EU-Reformen und Ratspräsidentschaft im Mittelpunkt
Wien (pk) - Nationalratspräsident Dr. Andreas Khol nimmt am 25. und 26.06. gemeinsam mit Bundesratspräsidentin Elisabeth Roth-Halvax am Treffen der Parlamentspräsidenten der Regionalen Partnerschaft in Warschau teil. Die von Österreich 2001 ins Leben gerufene Regionale Partnerschaft ist ein Kernelement der österreichischen Außenpolitik und umfasst neben Österreich Tschechien, Ungarn, Polen, die Slowakei und Slowenien. Sie verbindet grenzüberschreitende Zusammenarbeit dieser Staaten mit innovativer Europapolitik und ist im Zuge der Erweiterung der EU zu einer aktionsorientierten Plattform innerhalb der EU gereift. An dem Treffen in Warschau werden auch die Parlamentspräsidenten der EU-Kandidatenländer Bulgarien und Rumänien teilnehmen.

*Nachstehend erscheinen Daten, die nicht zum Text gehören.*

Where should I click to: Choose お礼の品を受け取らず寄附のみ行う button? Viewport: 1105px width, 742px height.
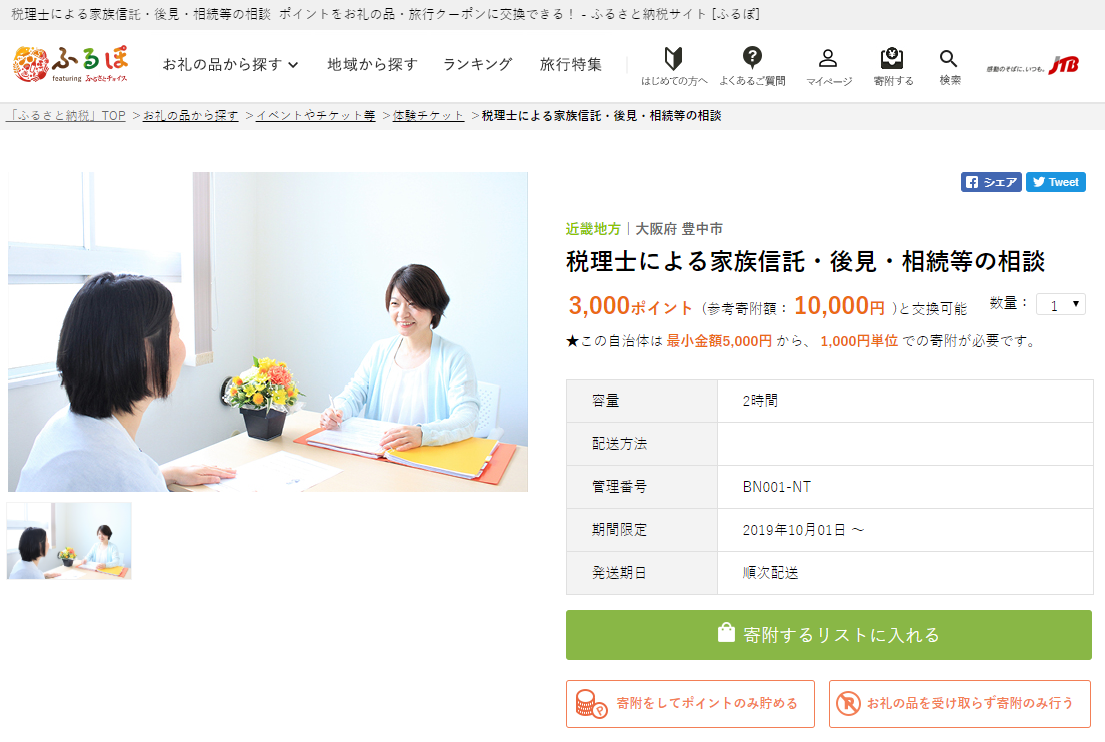click(960, 703)
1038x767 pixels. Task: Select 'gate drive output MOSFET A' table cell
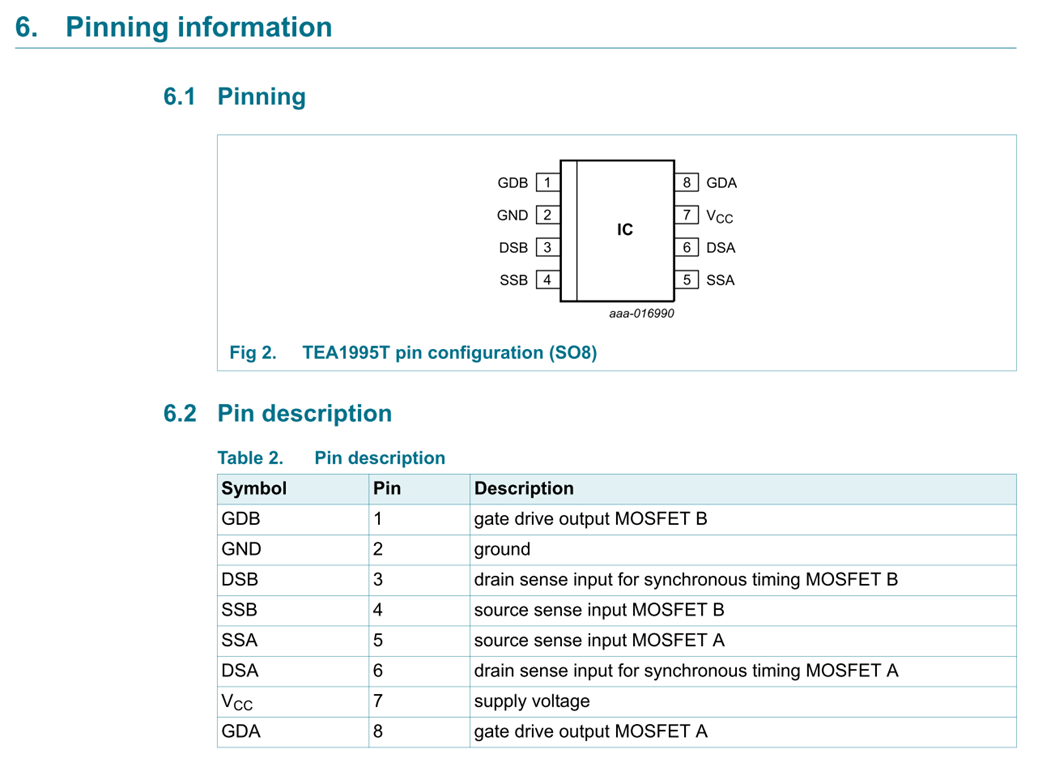click(x=590, y=731)

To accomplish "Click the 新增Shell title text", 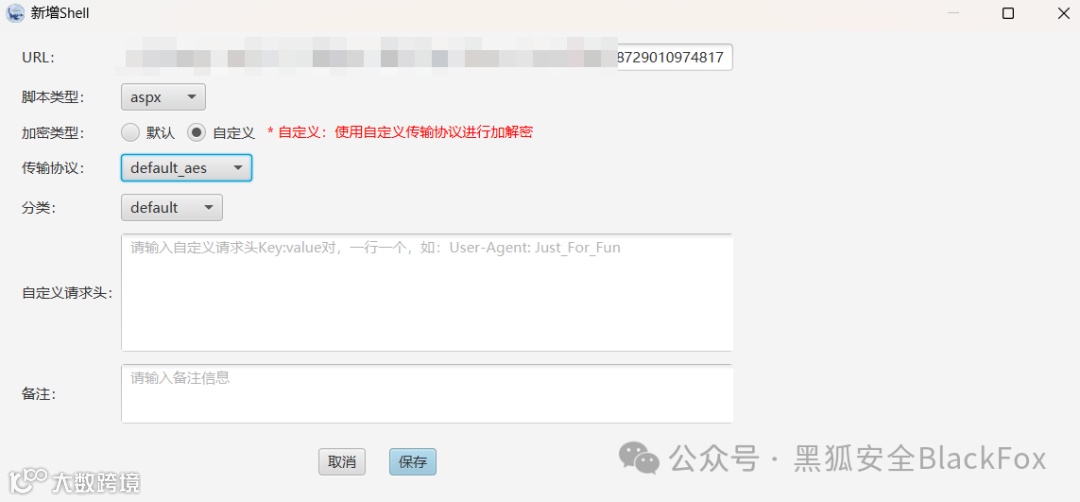I will 60,13.
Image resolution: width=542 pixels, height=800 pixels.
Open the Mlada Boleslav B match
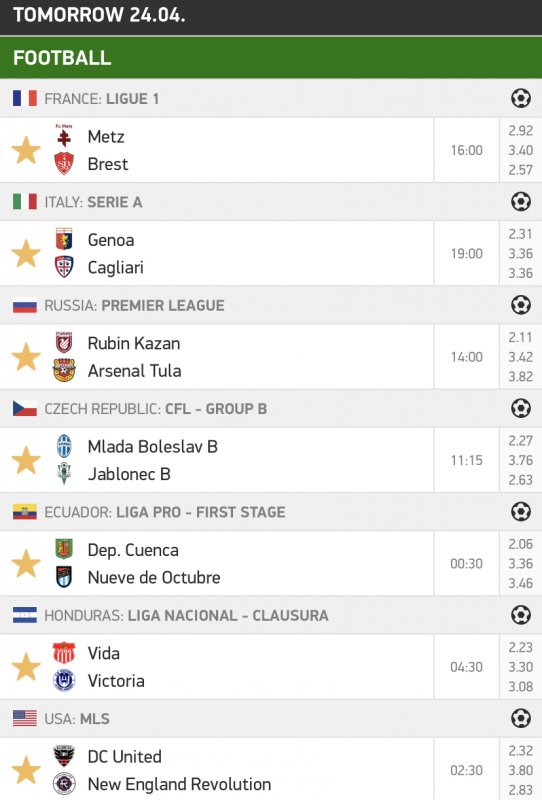click(153, 446)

Auf dem Programm der Tagung stehen verschiedene Themen. So wird Präsident Khol zunächst über die Ergebnisse des Europäischen Rates vom 15. und 16. Juni berichten, anschließend werden die Parlamentspräsidenten die weiteren Schritte in der EU-Verfassungsentwicklung beraten. In diesem Zusammenhang wird auch das Treffen der Parlamentspräsidenten aller EU-Mitgliedsstaaten, welches von 29. Juni bis 2. Juli in Kopenhagen stattfindet, vorbereitet. Weiters steht auch die EU-Nachbarschaftspolitik und ein Gedankenaustausch mit den Parlamentspräsidenten von Kroatien und der Ukraine auf der Tagesordnung.

Khol erinnerte im Vorfeld der Reise daran, dass er eine stärkere Rolle der nationalen Parlamente bei der EU-Rechtssetzung eingefordert habe. "Wir werden dieses Thema auch beim Treffen der Regionalen Partnerschaft ansprechen, denn schließlich haben wir während unserer Präsidentschaft erreicht, dass die Kommission in Zukunft alle neuen Rechtsetzungsvorschläge den nationalen Parlamenten zur Beurteilung nach dem Subsidiaritäts- und Verhältnismäßigkeitsprinzip übermittelt." Der Nationalratspräsident ist überzeugt, dass die Bewertung der österreichischen EU-Ratspräsidentschaft beim Treffen in Warschau einen gewichtigen Platz einnehmen werde: "Ich erwarte mir keine übertriebenen Jubelkundgebungen. Aber Respekt für solides Handwerk wird man dem österreichischen Ratsvorsitz wohl zollen", so der Nationalratspräsident abschließend.